Task to carry out:
Return each of the records below line for line without changing anything, and leave the pictures out.

*-*-*

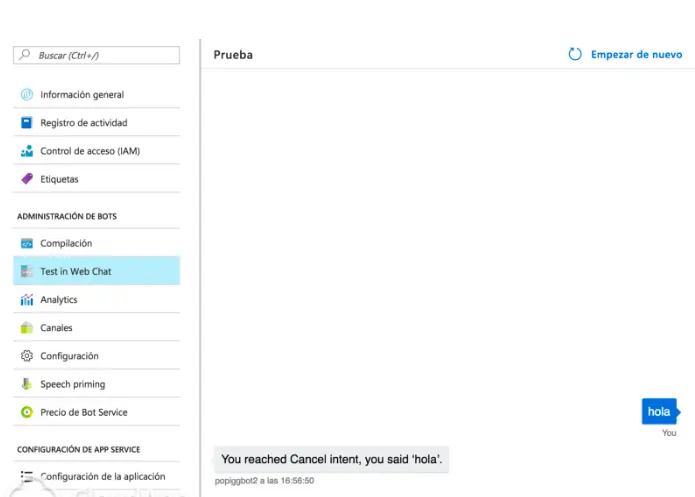Open Test in Web Chat menu item
Viewport: 695px width, 497px height.
[76, 271]
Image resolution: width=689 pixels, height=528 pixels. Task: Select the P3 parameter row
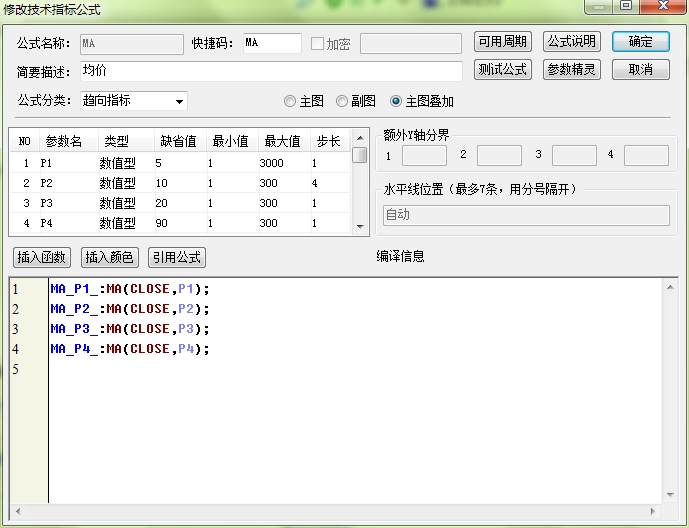180,203
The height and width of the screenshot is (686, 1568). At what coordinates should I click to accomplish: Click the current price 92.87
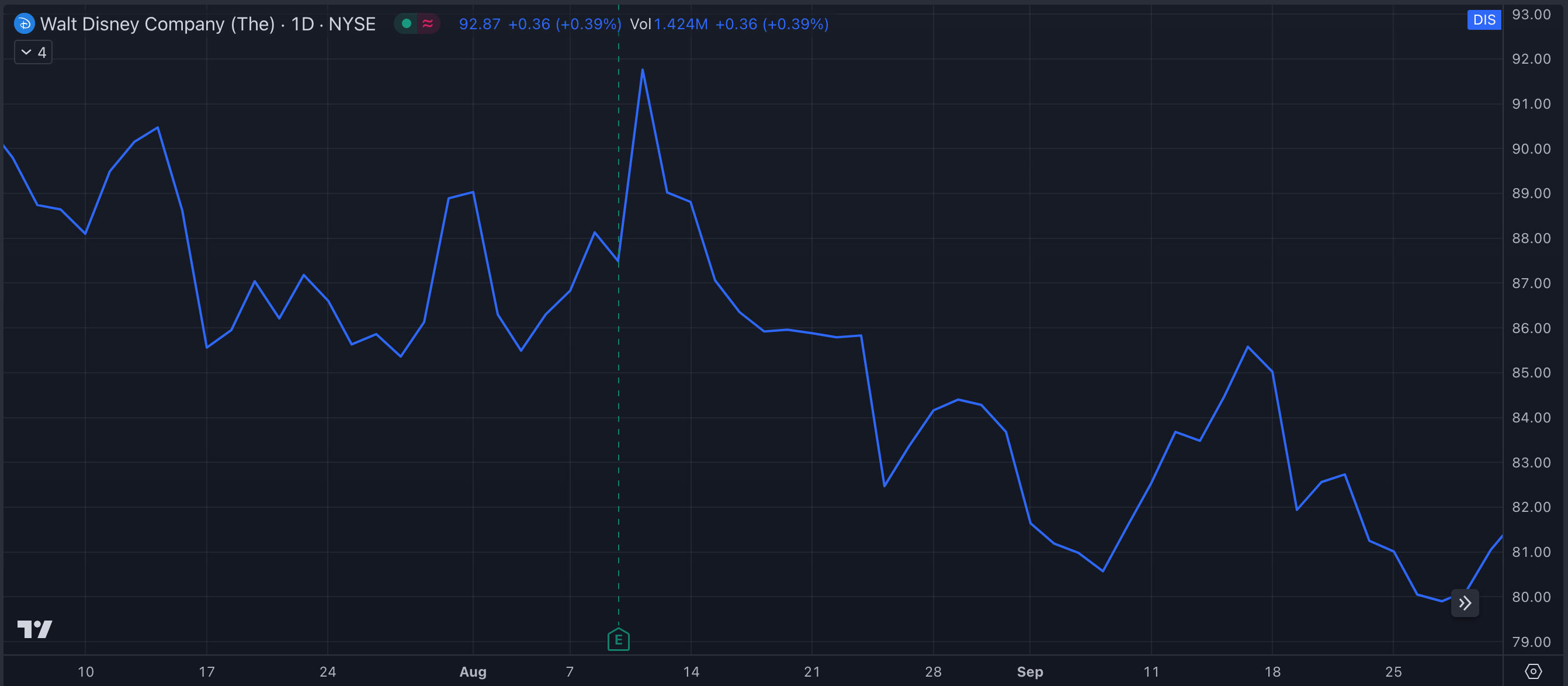[x=480, y=25]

*-*-*

Complete answer:
Open Test in Web Chat menu item
Viewport: 695px width, 497px height.
[76, 271]
Image resolution: width=689 pixels, height=528 pixels. Task: Select the P3 parameter row
180,203
The height and width of the screenshot is (686, 1568). At what coordinates should I click to accomplish: Click the current price 92.87
[x=480, y=25]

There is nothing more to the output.